You don't have to dig too deeply to find evidence that the drug companies habitually wield science in a way that benefits, above all, their investors. Spinning the science has shaped the minds of regulators, members of the medical profession and, of course, the consumer against this simple, cheap and remarkably effective vitamin.
But how might the thinking unroll in the executive suite of a large company manufacturing patented drugs?
First: You know vitamin D is good, but you can't make any money out of it because you can't patent the damn stuff. No promise of sizable profits means unhappy shareholders. Can't have that.
Second: If vitamin D actually stops people from getting sick, it can take a serious chunk out of the market for the patented medicines we currently make. Can't have that, either.
Third: If people increase their production or intake of vitamin D (and a host of other key nutrients, through diet and lifestyle, or supplements), they might stop worrying so much about their health. So, the market for fear-based products —drugs that lower "nasty" cholesterol, alter blood pressure and improve blood sugar — could well shrink. This is definitely not good for shareholders.
Given this fact pattern, how have the leaders in corporate medicine responded to this potentially difficult competitor?
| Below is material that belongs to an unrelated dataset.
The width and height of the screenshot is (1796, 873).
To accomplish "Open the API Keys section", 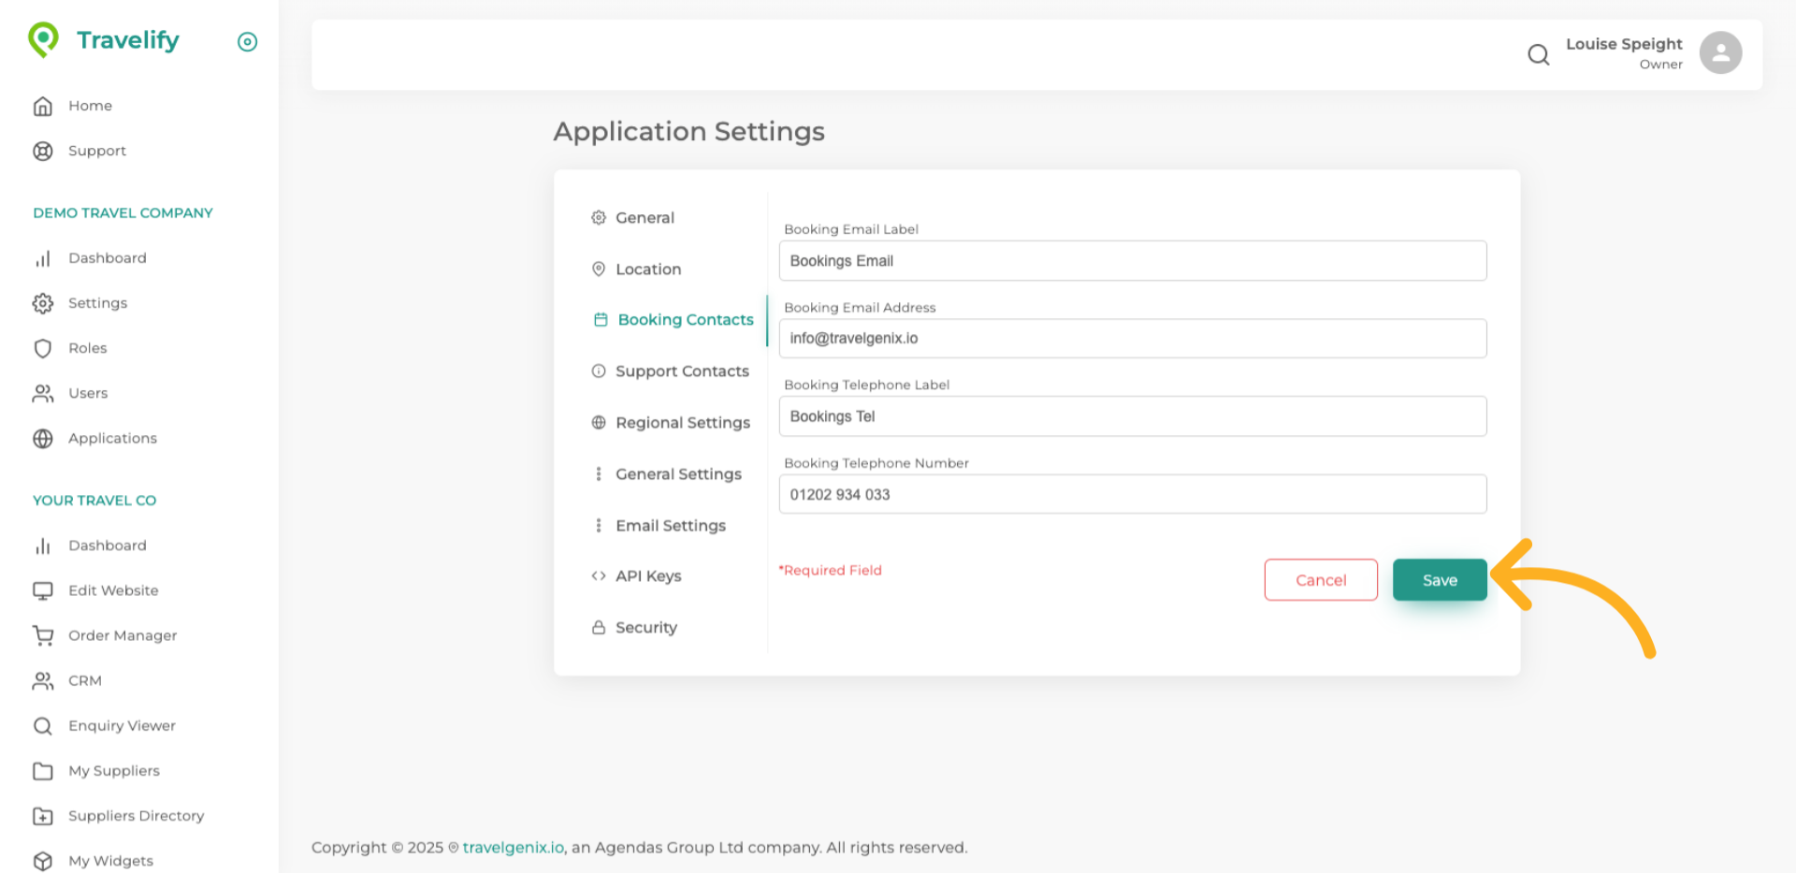I will (647, 576).
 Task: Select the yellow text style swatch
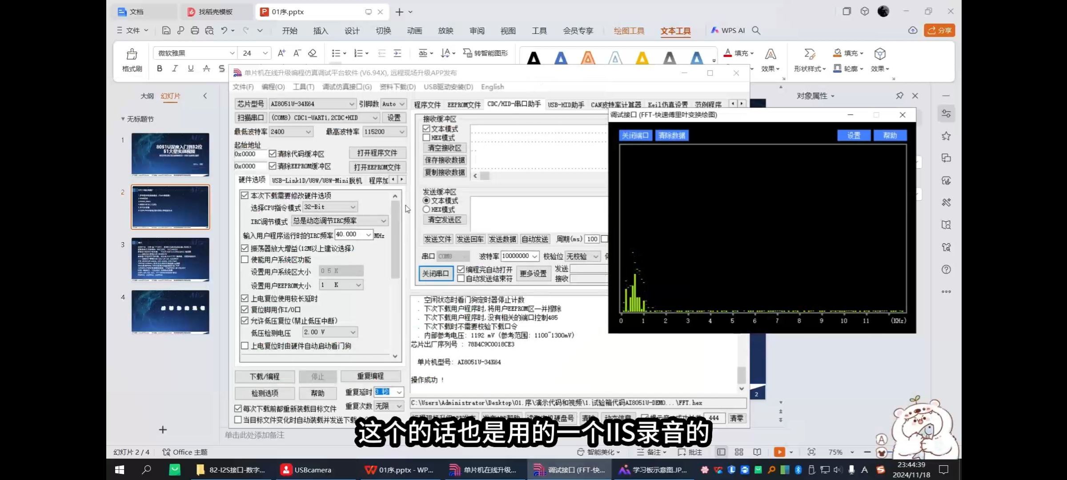642,58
First: They've worked on promoting the message with regulators and doctors (and you, dear reader) saying too much vitamin D could be bad for you. Reinforcing the "recommended daily allowance" message (despite being based on outdated and unscientific assertions) prevents people from taking vitamins in doses large enough to compete with patented products. Despite scant evidence to this effect, they've suggested that a host of micro-nutrients will make people sick if taken in too large amounts.
Second: They've played down the dangers associated with patented products with the message that prescribed drugs must be "safe" because they are rigorously studied by our companies, approved by Health Canada, prescribed by competent physicians and dispensed by helpful pharmacists. You can't say the same about vitamin D, right?
Third: They've used their giant drug studies (which the regulator requires them to do, in order to license their patented medicine) and flooded medical journals, inserted themselves into physician education and made sure the media got the right spin on those products. The punchline: Drug good, vitamin bad."
Lots of interesting reader comments are linked at the end of the online column. One writes, "MUCH better use of valuable space in the (paper) than all that crap about Paris whats-her-name."